The bosun's chair hitch, or lowering hitch, and how to form it
This may seem rather too basic for you chaps, but following a discussion in another place on the eternal topic of "how do I get up my mast, singlehanded?" in which I said "4:1 purchase to go up; form a bosun's chair hitch to get down!" I looked for a drawing of how to form the lowering hitch and I could not turn one up.
(Brion - if it is in your book and I have missed it, I do apologise - it's a big book!)
The Code of Safe Working Practices for Merchant Seamen says (my annotations in italics):
15.5 Bosun's Chair
15.5.1 When used with a gantline the chair should be secured to it with a double sheet bend and the end siezed to the standing part with an adequate tail
Comment - I think most yachtsmen will form a bowline more reliably than they will form a double sheet bend and a seizing
15.5.2 Hooks should not be used with bosun's chairs unless they are of the type which because of their special construction cannot be accidentally dislodged and have marked a safe working load which is adequate for the purpose.
Comment - Nah! (Seriously, don't ever use a snap shackle with a bosun's chair!)
15.5.3 On each occasion that a bosun's chair is rigged for use the chair, gantlines and lizards must be thoroughly examined and renewed if there is any sign of damage, and load tested to at least four times the load they will be required to lift before a person is hoisted
Comment - Nah! And you are more likely to get a back injuryfrom crew members lugging around the weights required to proof test the chair and gantline, unless you get four seamen (who has four men available for deck work at one time these days?) to jump on the chair together. Totally impractical for yachts.
15.5.4 When a chair is to be used for riding topping lifts or stays, it is essential that the bow of the shackle, and not the pin, rides on the wire. The pin should in any case be seized
Comment - good advice.
15.5.5 When it is necessary to haul a person aloft in a bosun's chair it should be done only by hand; a winch should not be used
Comment - meaning a powered winch. But never ever use a wire retaining reel halyard winch with a bosun's chair.
15.5.6 If a worker is required to lower himself whilst using a bosun's chair, he should first frap both parts of the line together with a suitable piece of line to secure the chair before making the lowering hitch. the practice of holding on with one hand and making the lowering hitch with the other is dangerous. It may be prudent to have someone standing by to tend the lines.

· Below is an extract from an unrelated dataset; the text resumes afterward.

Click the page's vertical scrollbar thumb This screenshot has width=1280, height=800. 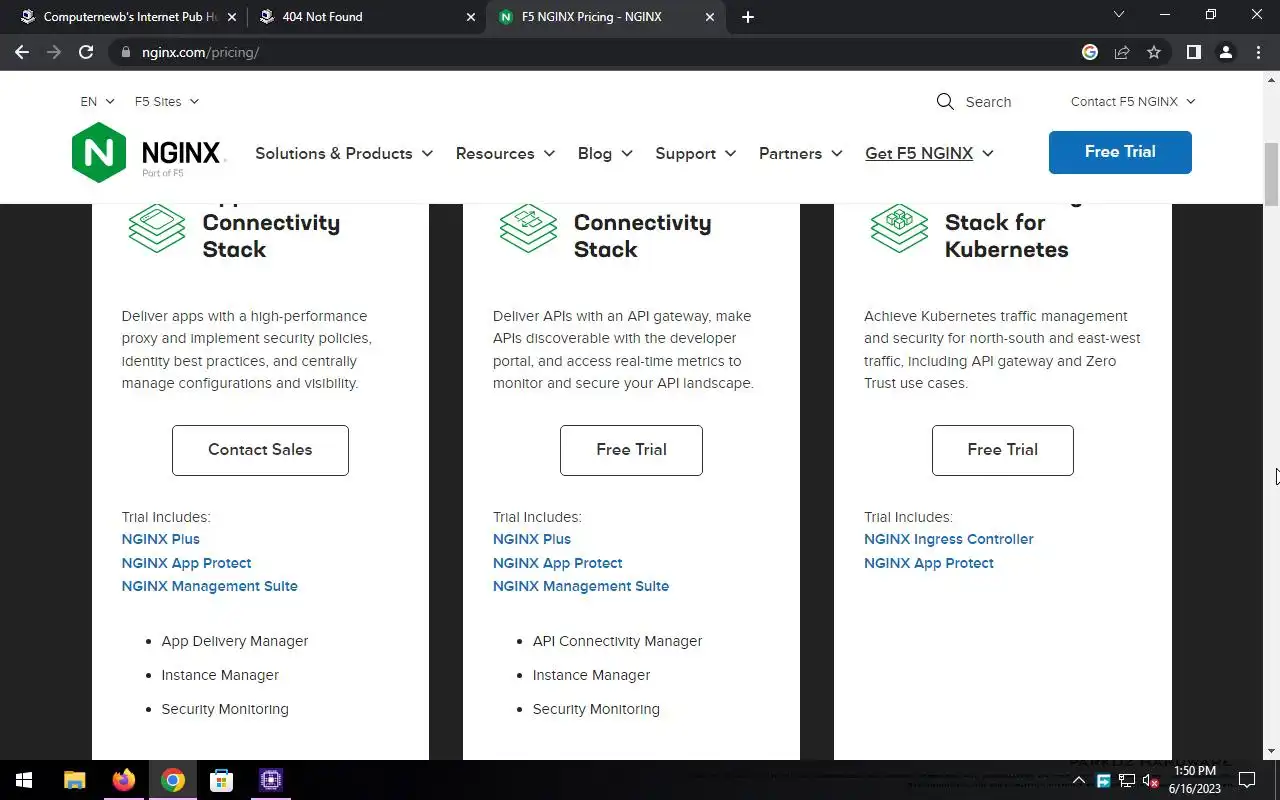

Comment - here we get to the crux of the matter. The only possible way in which the worker in the chair can get both hands free to form the racking seizing (on which he will be depending until the lowering hitch is in place) is to have someone else tending the fall of the gantline, with it belayed until the seizing is formed. But the Code is silent about how the lowering hitch should be formed.
There have been recent shipboard accidents because the lowering hitch was not used.
If, as Brion recommends in his book, a second safety line is secured, the worker in the chair can be much more confident about forming the lowering hitch, and indeed this is what I would suggest, but holding the parts together rather than making a racking between the parts, which is a lot of trouble for not much more safety, unless the worker is accustomed to making, and removing, a racking.
There is a case for using some sort of jammer, I suppose.
But I still think that the technique of forming the lowering hitch should be routinely taught.